• INSTRUCTIONS FOR THE TASK
Write out every row from the one containing "Párok (378, 93)" through the one containing "A MINHA CONTA (222, 503)", word for word, with the pictures left out.

• EXCERPTED RECORDS
☆ ☆ ☆ ☆
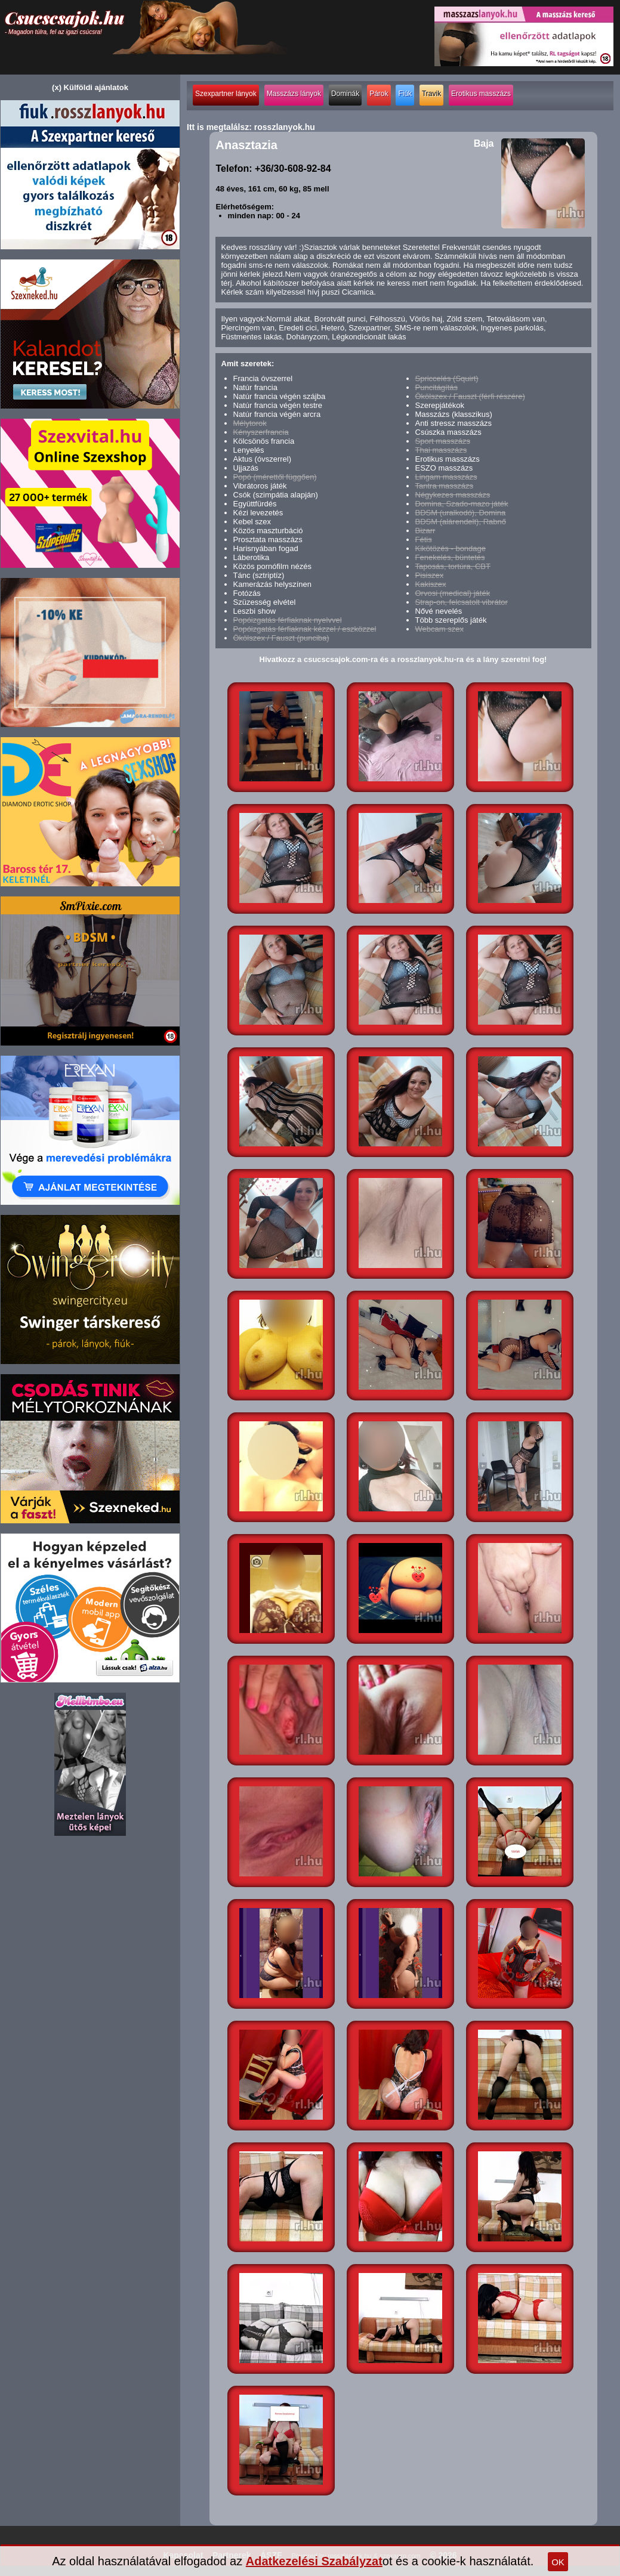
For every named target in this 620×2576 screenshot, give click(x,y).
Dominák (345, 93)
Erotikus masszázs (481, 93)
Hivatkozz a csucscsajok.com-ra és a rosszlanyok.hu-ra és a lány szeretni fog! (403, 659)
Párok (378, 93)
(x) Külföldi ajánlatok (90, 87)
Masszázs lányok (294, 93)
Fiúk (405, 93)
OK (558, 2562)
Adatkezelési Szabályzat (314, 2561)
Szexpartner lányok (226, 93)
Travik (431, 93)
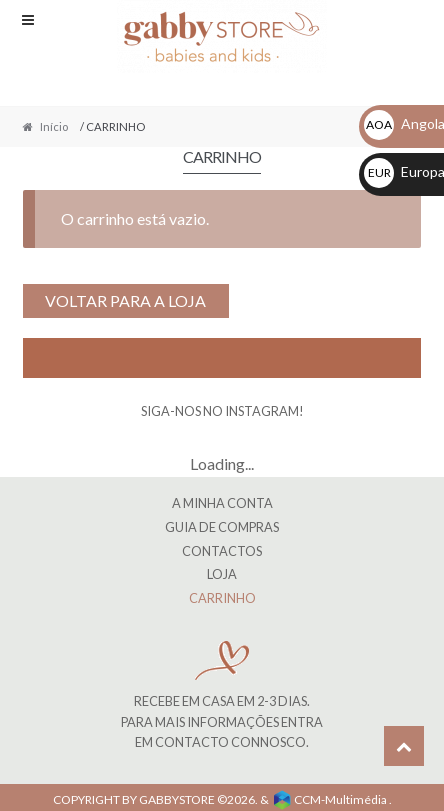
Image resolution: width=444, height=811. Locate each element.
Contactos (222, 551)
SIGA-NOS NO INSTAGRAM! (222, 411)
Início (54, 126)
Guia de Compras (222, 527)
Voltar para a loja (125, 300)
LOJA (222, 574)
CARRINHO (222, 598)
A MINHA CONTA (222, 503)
☆ ☆ ☆ ☆
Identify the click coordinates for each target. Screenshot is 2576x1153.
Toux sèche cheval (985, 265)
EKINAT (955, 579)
☆ ☆ ☆ ☆
• OUTPUT FOR THIS EXERCISE
Párok (378, 93)
(x) Külföldi ajánlatok (90, 87)
Masszázs lányok (294, 93)
Fiúk (405, 93)
OK (558, 2562)
Adatkezelési Szabályzat (314, 2561)
Szexpartner lányok (226, 93)
Travik (431, 93)
Image resolution: width=444, height=811. Locate each element.
Contactos (222, 551)
SIGA-NOS NO INSTAGRAM! (222, 411)
Início (54, 126)
Guia de Compras (222, 527)
Voltar para a loja (125, 300)
LOJA (222, 574)
CARRINHO (222, 598)
A MINHA CONTA (222, 503)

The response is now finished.